A separate NTSB investigation is examining a collision in Santa Monica near an elementary school, where a Waymo vehicle struck a child who had run from behind a double-parked SUV into the street. The vehicle was traveling in a zone where the speed limit transitioned from 15 mph to 25 mph roughly 40 feet before the impact point, Santa Monica Next reported. Waymo said the vehicle slowed from 17 mph to 6 mph before contact. The child sustained minor injuries. NTSB has not made a final determination of cause.
Waymo points to a larger dataset to back its safety record. The company says its drivers have been involved in 13 times fewer crashes resulting in serious injuries and five times fewer crashes with airbag deployments compared to human drivers, according to an internal study covering more than 127 million miles. Data from over 127 million miles also shows a ten-fold reduction in serious injury or worse crashes versus human drivers, Waymo said in a February blog post. Those are the numbers Waymo leads with. The incidents described above are the ones that prompted federal investigators to open two simultaneous probes.
San Antonio's specific appeal is a city that wanted the association. "We are building the airport of the future," said Jesus Saenz, airports director for the City of San Antonio, calling the Waymo launch a significant milestone for the city and for travelers. The city is currently midway through a $2.5 billion expansion of San Antonio International Airport. Waymo isn't just attaching itself to an existing transit hub — it's inserting itself into infrastructure being rebuilt around the assumption of smarter, more automated ground transportation.
The commercial logic is straightforward: airport trips are high-value, high-recurrence, and generate the kind of rider stories that spread on social media. Waymo is currently running more than 500,000 paid rides per week across 10 cities, TechCrunch reported. The company is aiming for 1 million rides per week by the end of 2026, co-CEO Tekedra Mawakana said in February. In that same month, Waymo raised $16 billion in a funding round led by Dragoneer at a $126 billion valuation — a jump from the $45 billion valuation from its October 2024 Series C. "We are no longer proving a concept; we are scaling a commercial reality," Mawakana wrote.
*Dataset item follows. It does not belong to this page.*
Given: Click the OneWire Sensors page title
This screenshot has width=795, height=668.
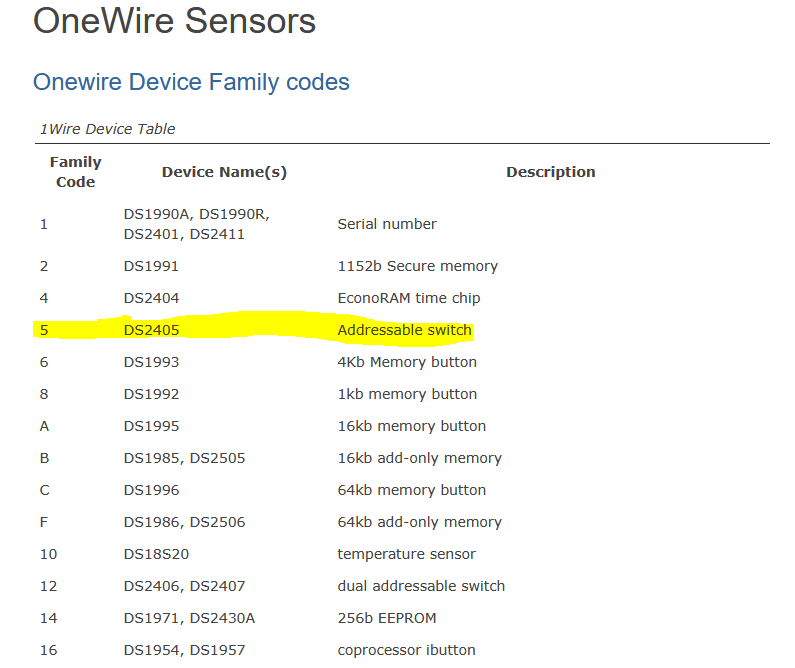Looking at the screenshot, I should pyautogui.click(x=175, y=21).
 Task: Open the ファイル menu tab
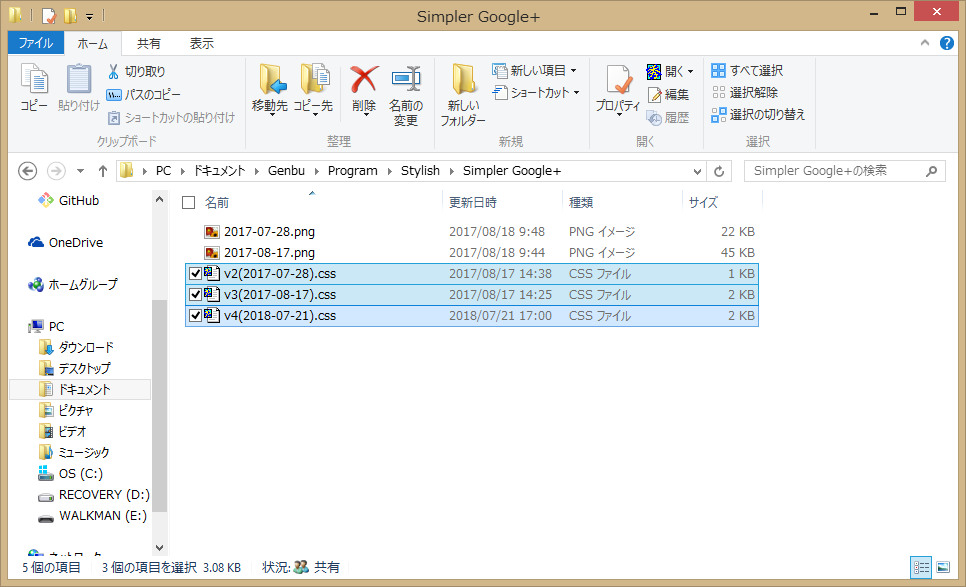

Scaling includes geographic expansion. Waymo has said it wants to launch in around 20 new cities this year, including Tokyo and London — two dense, complex urban environments that will test whether the approach that works in Phoenix's wide, sun-baked streets translates to rain, narrow lanes, and left-hand traffic. The company is also expected to start offering rides in the Zeekr-built Ojai van later this year, a vehicle designed from the ground up for the Waymo stack rather than retrofitted onto an existing platform.
Whether Tokyo and London regulators agree to let a San Antonio-flown robotaxi fleet operate in their cities will say a lot about how far the autonomy-as-marketing has traveled from the remote assistance booth in the Philippines. At any given moment, roughly 35 workers based there are monitoring a portion of Waymo's fleet — with a median one-way latency of 250 milliseconds, and roughly 86 vehicles per worker on their screens — and occasionally making judgments that determine whether a school bus loads its children safely.